Porque eso era lo que el margen no había terminado de decir: *lo que se invoca sin nombre propio busca uno*. Y si nadie se lo daba, si nadie abría la boca y cedía, la cosa no podía quedarse.

No tenía forma de anclarse.

La niebla salió de Miren como sale el aire de un pulmón perforado, sin gloria, sin estruendo, solo un desvanecerse lento y muy cansado. Las venas oscuras bajo su mandíbula se fueron aclarando. Sus ojos parpadearon una vez, dos veces, y volvieron a ser los ojos del herrero: marrones, confundidos, demasiado viejos para la cara que tenían.

—¿Qué...? —empezó.

—Calla —dijo Sael, con más ternura de la que pretendía.

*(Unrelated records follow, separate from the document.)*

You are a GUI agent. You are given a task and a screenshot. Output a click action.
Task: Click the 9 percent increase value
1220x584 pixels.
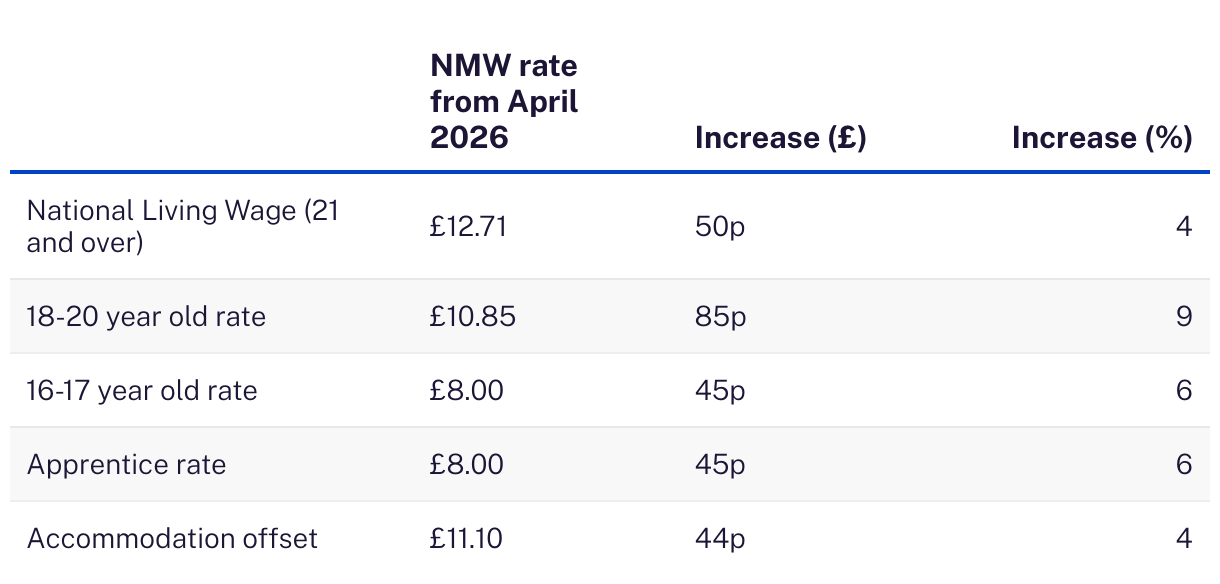[x=1184, y=317]
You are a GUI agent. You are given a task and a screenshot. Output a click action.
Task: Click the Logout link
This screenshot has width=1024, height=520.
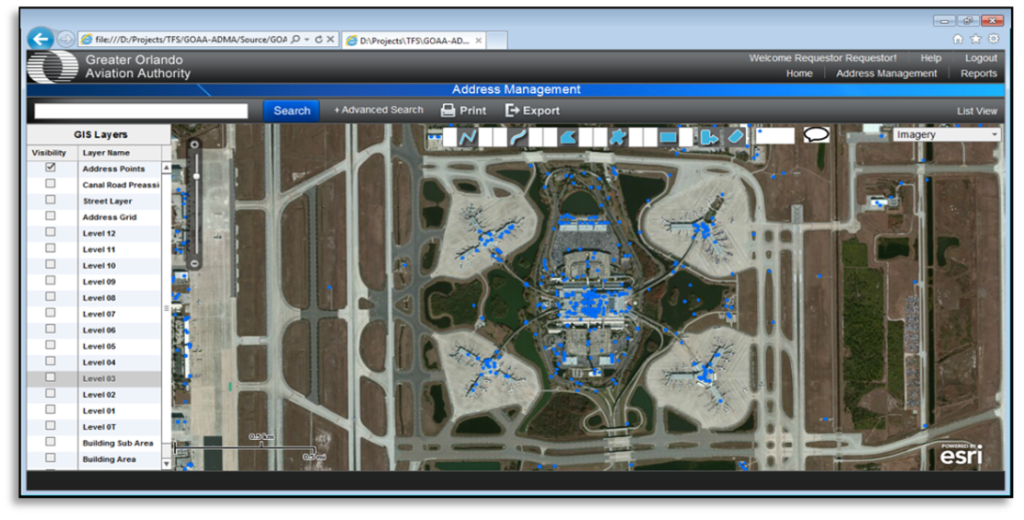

Afuera, la niebla se disolvía sobre la plaza. El frío seguía ahí, y el daño también, y habría semanas difíciles antes de que la niña Cauvet volviera a hablar. Pero la cosa había soltado el pueblo.

Sael se sentó en el suelo de tierra, la cuenta de hueso todavía en el puño, y por primera vez en tres semanas dejó de contar los muertos que aún no habían llegado.